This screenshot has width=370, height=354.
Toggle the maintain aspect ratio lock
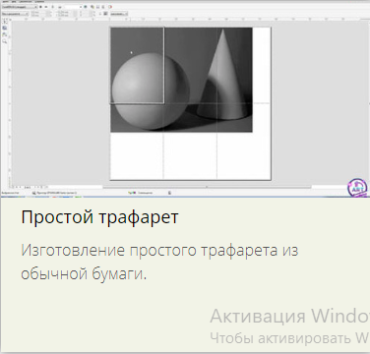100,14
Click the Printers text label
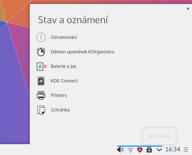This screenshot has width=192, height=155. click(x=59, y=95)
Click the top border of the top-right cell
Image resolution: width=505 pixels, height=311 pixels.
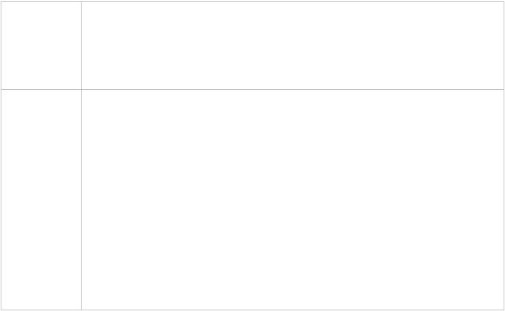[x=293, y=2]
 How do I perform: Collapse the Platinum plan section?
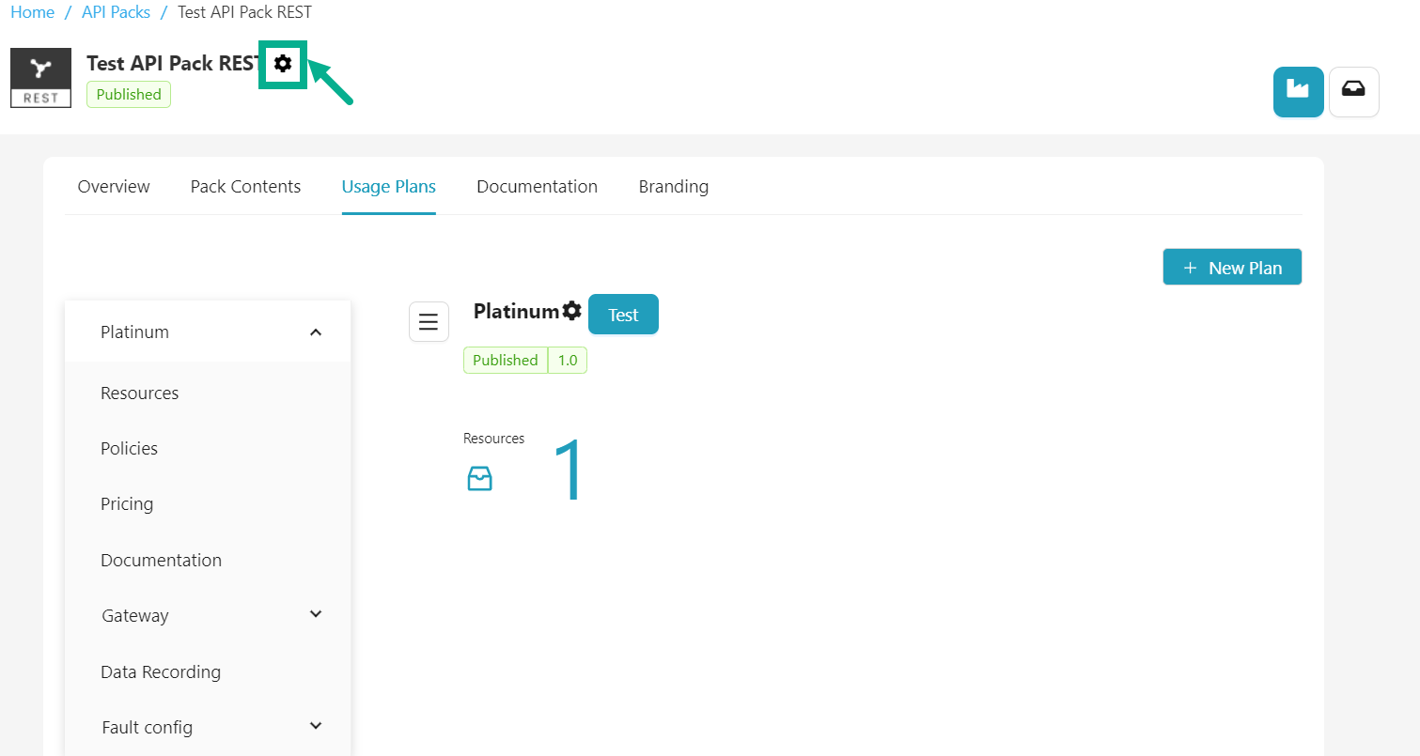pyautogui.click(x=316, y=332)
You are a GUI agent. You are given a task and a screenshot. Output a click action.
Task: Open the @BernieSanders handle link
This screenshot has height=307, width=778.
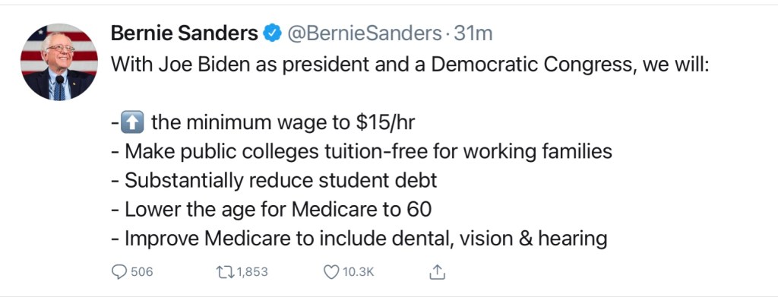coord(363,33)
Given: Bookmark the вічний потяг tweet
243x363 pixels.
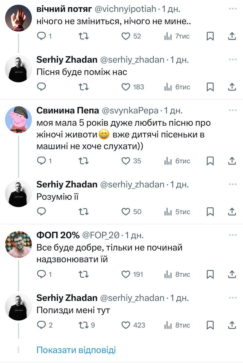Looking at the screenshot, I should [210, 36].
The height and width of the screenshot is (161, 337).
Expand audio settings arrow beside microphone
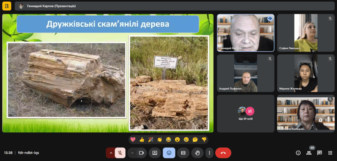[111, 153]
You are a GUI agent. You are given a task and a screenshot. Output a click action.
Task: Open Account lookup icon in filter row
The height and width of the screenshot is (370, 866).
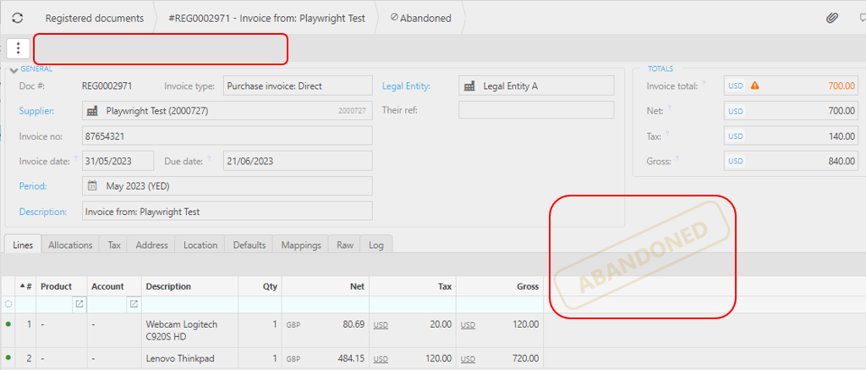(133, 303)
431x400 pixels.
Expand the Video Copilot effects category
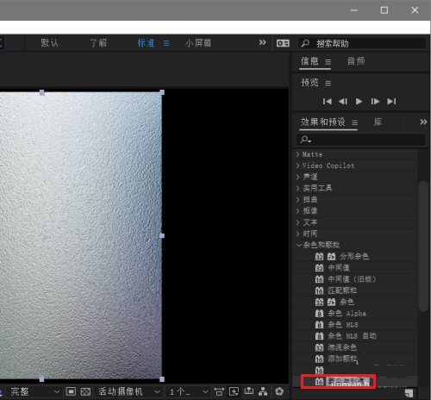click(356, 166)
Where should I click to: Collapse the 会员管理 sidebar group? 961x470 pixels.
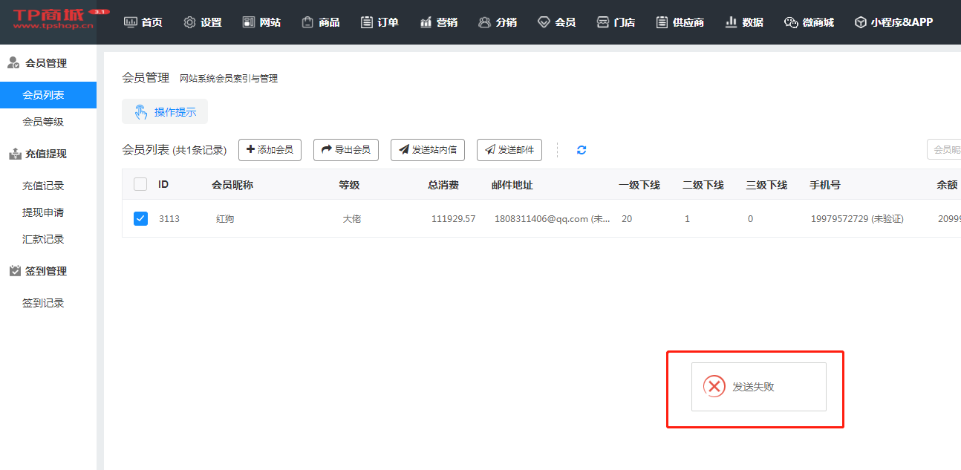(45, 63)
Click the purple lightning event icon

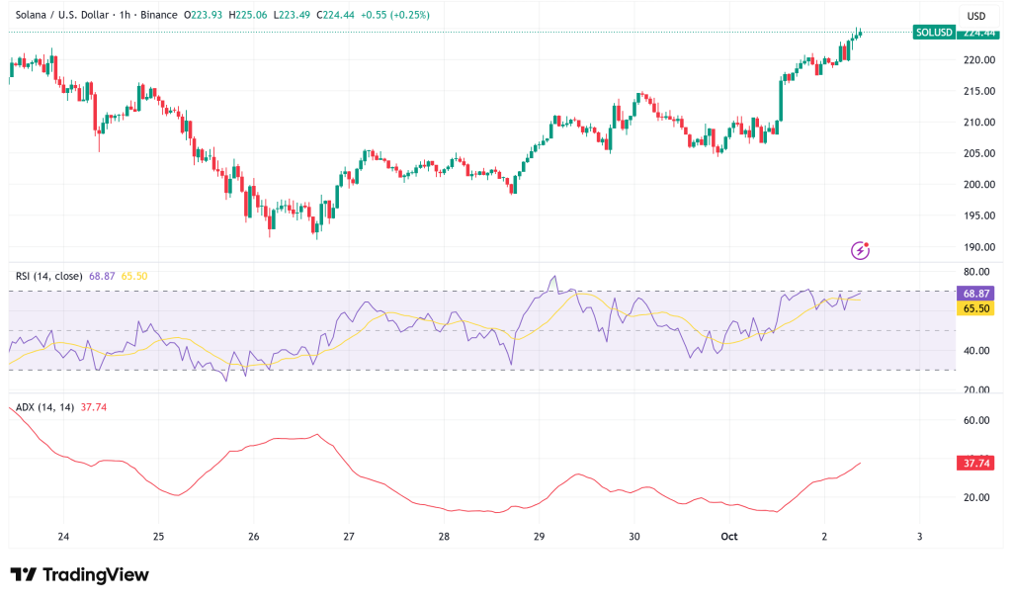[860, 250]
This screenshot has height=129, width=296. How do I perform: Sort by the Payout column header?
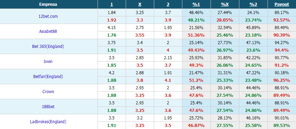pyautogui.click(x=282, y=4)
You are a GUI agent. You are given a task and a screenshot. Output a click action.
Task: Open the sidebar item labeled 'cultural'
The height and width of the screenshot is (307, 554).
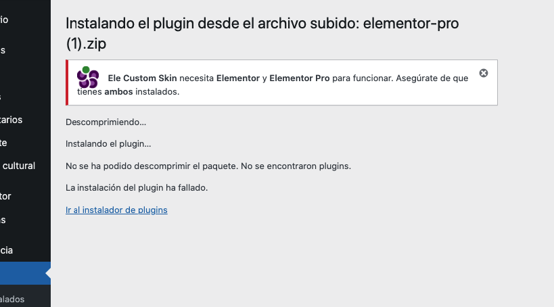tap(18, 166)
■ ■ ■
**Requirement:** Go through the data above and copy each line that holds the word "Open".

**Answer area:**
Task: Open the @BernieSanders handle link
Task: Open Account lookup icon in filter row
Task: Open the sidebar item labeled 'cultural'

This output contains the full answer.